Bite-size chili bites, or frito pie, were a hit at the State Fair of Texas. (PHOTO BY ALLISON PRENGER / SMU DAILY MUSTANG)

The Good, The Bad, The Fried Libations

Fried food is a staple of the Texas State Fair, but fried beer, margaritas and lemonade?

These three thirst quenchers take fried food innovations to an entirely new level. Imagine biting into an over-salted, cold piece of ravioli. If that doesn’t sound disgusting enough, add cold, bitter beer oozing into your mouth.

The biggest challenge comes three seconds later as you attempt to chew and swallow the watered down, salty mess. For those brave enough to try the award winning, most creative treat, beware, awards are not always distributed to recognize greatness.

Fortunately, the fried libations redeemed themselves as the day progressed. Fried lemonade reminds one of biting into a warm lemon-flavored pound cake. The gooey ball was topped off with a lemonade glaze and powdered sugar and “lemon zest.” A nice, refreshing treat compared to the sodium-enriched corndogs and fried Frito Pie.

Last, but definitely not least, the fried frozen margaritas received two thumbs up.

Brought to you by Desperados on Greenville, the sweet and salty treat contained funnel cake batter that is soaked in lemon/lime margarita mix and tequila then served in a margarita glass rimmed with salt. More margarita mix is added to the glass before the treat is topped off with a dollop of whip cream.

P.S. To purchase fried beer or deep-fried frozen margaritas, all fair-goers must present a valid ID proving they are of legal drinking age.

Fried Gator or Rubber?

Grilled alligator usually tastes like moist, baked chicken, but this grilled alligator leaves one’s mouth hot and salty and much to the imagination. It tastes more like well- marinated leather. If you like to chew on heavily seasoned rubber bands, this entrée is for you.

Fair Delicacies – Texas Style

Menu Reads “Fried Texas Caviar.” Keyword: Texas.

Don’t go expecting exotic roe, or fish eggs. Texas caviar is simple nicely seasoned, fried black-eyed peas.

Appearance-wise, they bare a striking resemblance to baby beetles, however they actually taste similar to corn nuts. For the health-conscious connoisseurs, this one gets two thumbs up.

All Things Dessert

Chocolate lovers—get ready for an explosion of bittersweet chocolate.

A small donut-looking fried ball, sprinkled with powdered sugar, and resting in the middle of a whipped cream moat, the fried chocolate appears as soon as you take a bite. The chocolate is on the inside- it’s rich, and it’s bittersweet. The perfect amount of chocolate, but you can only have one.

The creamy mixture of warm chocolate and the powdered sugar on the outside is sure to please even the chocolate-obsessed.

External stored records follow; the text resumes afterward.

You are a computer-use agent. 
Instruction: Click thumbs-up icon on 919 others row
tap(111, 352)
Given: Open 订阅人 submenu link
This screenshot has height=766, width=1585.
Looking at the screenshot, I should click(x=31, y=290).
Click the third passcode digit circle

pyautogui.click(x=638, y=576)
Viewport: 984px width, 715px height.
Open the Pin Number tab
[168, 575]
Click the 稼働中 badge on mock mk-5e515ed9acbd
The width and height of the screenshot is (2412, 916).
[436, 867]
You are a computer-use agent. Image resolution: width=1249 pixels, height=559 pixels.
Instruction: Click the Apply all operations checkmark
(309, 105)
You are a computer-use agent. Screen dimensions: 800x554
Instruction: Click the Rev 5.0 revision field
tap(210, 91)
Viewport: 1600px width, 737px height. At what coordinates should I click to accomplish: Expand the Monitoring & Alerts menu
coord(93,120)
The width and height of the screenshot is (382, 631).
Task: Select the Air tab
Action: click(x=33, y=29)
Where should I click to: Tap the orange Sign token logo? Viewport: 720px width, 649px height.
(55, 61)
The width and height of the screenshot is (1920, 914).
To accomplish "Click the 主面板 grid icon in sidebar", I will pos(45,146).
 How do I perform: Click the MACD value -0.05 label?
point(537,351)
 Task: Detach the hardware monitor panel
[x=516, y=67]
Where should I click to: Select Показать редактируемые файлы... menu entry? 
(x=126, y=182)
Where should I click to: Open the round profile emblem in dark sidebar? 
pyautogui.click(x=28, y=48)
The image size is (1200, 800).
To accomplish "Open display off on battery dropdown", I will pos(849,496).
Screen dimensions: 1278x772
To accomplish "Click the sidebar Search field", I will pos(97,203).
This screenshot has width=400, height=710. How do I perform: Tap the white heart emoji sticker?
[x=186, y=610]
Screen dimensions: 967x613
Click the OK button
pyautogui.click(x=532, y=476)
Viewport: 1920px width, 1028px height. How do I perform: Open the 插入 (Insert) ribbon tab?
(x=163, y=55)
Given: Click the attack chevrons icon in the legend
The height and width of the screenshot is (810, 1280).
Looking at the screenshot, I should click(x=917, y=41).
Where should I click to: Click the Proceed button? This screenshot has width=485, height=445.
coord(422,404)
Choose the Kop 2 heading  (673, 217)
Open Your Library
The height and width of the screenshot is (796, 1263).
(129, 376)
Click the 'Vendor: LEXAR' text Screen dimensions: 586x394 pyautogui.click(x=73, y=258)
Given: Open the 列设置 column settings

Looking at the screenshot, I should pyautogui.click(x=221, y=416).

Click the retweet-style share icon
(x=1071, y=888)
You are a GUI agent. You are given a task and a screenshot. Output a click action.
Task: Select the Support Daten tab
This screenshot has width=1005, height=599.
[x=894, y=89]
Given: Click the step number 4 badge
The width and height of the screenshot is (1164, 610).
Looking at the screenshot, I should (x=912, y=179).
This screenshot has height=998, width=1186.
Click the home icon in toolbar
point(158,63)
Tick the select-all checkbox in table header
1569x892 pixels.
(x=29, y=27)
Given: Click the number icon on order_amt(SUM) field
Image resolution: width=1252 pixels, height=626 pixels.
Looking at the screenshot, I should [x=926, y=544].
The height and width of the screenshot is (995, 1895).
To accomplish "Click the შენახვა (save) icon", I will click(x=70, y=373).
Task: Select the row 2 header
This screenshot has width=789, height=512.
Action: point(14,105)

The only con? It’s pretty small for the price you pay- $5. Pro? You will consume less and you will avoid a stomach ache.

One of the most normal sounding fried desserts at the Fair is the fried peaches and cream.

A perfect plate of peaches and cream - Texas Fair style. (PHOTO BY NATALIE BLANKENSHIP / SMU DAILY MUSTANG)

Large Georgia peaches are battered, breaded and fried, then served with whipped cream, a raspberry sauce and last but not least, a butter cream dipping sauce. The end result is reminiscent of a peach cobbler.

The fried peaches are the perfect sweet treat to share, as four peach slices are included with a single order. For those a little skeptical of tasting one of the fair’s many outrageous fried goodies, the fried peaches are the perfect icebreaker.

At ten tickets per order, the fried peaches are one of the more expensive dishes, but they rival the classic funnel cake in popularity and are a southern fair staple.

Customers around us ordered all the fried sweet stuff you can possibly imagine. Fried chocolate, fried s’mores, fried cookie dough and fried PB & J. The sweet and buttery smell of fried food filled the air, and the lines kept growing and growing.

A rather large woman stepped up to order one of each item on the menu, speaking with confidence as if she was a seasoned Texas State Fair fried food eater. Fried chocolate with a side of French fries? Not for me.